In December, the National Library of Lithuania hosted a photo exhibition “Portrait of a (Working) Mother” by Marina Cavazza and Eglė Kačkutė. The exhibition and the accompanying events invited visitors to look at the issues of migration, career and motherhood/ parenthood.
The exhibition consists of twenty-seven photographs—professional portraits of expatriate mothers and fathers from their everyday lives—and short interviews with them. The interviews focus on the problems faced by women and men, professional migrant workers, and the solutions to them. Using the visual language and sensitive and personal texts, the exhibition considers whether women and men have equal rights to career and childcare in the 21st century, when, by whom, what and for whom sacrifices are being made? How do women’s and men’s priorities change when they have children, and do culture, society and organizations support individual choices?
The topic was further developed in a discussion organized at the library. The participants were: Prof.
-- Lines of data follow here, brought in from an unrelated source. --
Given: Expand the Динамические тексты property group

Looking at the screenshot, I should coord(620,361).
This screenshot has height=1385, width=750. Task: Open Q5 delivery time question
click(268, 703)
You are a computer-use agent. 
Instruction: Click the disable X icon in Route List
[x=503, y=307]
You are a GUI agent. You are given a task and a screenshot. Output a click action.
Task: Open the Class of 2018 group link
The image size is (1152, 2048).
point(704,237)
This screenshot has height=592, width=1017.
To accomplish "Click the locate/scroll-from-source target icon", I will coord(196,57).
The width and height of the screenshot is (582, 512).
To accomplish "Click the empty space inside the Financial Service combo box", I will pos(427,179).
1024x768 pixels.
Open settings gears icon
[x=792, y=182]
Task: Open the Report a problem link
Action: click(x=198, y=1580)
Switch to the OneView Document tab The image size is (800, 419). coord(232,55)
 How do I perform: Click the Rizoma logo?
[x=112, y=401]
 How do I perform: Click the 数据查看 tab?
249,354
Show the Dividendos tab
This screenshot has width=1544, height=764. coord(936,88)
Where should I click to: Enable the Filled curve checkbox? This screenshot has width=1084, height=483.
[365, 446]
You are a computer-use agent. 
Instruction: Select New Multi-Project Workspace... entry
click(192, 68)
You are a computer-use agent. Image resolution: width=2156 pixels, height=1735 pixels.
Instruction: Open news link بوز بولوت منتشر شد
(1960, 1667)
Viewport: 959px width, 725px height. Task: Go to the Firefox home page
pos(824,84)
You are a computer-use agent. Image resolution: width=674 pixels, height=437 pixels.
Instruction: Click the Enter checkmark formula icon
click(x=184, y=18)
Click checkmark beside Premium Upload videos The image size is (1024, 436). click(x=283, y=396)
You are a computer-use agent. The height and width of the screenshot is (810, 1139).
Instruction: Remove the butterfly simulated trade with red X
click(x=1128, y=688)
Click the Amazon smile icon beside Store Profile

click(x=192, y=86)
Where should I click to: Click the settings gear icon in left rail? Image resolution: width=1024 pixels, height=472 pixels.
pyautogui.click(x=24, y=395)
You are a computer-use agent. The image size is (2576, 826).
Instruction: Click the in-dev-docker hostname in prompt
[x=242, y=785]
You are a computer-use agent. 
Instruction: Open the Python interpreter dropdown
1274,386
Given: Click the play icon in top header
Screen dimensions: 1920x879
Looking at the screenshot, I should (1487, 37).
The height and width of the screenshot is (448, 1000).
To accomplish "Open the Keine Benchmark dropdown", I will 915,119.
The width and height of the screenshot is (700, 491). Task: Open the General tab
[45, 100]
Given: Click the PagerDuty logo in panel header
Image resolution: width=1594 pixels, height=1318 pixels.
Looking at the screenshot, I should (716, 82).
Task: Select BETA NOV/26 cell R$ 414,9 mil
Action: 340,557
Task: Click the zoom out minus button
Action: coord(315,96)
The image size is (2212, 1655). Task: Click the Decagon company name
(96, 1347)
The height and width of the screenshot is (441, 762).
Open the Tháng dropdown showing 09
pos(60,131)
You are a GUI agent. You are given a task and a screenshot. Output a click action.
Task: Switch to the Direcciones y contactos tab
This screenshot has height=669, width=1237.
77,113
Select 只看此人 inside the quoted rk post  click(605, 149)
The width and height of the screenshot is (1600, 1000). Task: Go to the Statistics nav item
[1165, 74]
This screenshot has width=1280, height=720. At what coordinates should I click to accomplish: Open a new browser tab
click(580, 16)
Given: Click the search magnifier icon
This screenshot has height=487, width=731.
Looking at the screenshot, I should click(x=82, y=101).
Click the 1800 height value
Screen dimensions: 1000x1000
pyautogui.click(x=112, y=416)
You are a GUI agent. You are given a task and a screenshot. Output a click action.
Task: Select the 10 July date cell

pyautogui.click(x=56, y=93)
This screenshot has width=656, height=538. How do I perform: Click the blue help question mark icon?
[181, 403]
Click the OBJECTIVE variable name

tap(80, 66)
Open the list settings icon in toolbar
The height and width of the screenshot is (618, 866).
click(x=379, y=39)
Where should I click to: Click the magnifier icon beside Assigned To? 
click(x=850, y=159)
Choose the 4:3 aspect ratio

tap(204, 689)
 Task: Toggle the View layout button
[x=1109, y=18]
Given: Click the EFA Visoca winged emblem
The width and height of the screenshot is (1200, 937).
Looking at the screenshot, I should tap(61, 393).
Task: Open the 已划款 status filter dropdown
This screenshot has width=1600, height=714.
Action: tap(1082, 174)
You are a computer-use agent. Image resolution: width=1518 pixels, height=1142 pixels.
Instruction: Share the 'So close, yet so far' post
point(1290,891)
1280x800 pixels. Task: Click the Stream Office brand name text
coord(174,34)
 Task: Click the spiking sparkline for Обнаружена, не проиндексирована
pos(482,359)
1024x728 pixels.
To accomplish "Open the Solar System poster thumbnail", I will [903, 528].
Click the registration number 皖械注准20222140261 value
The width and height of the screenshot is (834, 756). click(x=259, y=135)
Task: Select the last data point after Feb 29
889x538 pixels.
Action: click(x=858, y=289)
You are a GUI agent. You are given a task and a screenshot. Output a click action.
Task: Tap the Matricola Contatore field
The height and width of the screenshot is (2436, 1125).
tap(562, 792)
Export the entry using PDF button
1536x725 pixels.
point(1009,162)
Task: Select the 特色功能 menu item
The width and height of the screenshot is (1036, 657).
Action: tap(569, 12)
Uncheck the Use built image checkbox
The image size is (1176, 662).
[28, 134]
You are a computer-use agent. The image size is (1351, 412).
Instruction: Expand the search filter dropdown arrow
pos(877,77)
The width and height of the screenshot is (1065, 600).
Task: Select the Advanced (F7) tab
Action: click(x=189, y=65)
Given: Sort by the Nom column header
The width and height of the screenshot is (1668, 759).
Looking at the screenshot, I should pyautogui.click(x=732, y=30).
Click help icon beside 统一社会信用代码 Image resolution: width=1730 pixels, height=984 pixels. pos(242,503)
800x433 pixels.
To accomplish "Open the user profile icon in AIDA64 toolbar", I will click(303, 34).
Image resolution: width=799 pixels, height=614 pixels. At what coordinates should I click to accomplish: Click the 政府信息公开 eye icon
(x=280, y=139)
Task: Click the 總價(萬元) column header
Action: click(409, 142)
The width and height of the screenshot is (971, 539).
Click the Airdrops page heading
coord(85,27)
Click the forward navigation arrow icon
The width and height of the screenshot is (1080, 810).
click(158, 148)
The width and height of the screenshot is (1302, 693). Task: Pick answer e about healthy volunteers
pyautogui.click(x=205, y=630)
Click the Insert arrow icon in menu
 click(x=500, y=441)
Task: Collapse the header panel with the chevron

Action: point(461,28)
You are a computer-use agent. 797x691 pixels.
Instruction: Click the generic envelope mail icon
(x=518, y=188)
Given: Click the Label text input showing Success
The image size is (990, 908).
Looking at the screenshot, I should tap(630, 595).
Dalia Leinartė, historian, member of the United Nations Committee on the Elimination of Discrimination against Women; Dr Ieva Bisigirskaitė, gender studies specialist; Dr Giedrė Blažytė, a sociologist of migration and researcher at the Lithuanian Centre for Social Sciences; photographer Marina Cavazza; translator Jordana Gonzales Kruz; Dr Eglė Kačkutė, literary scholar, associate professor at the Department of French Philology at Vilnius University and D.
Giancarlo Russo, mathematician, head of the research team at the Life Sciences Centre at Vilnius University.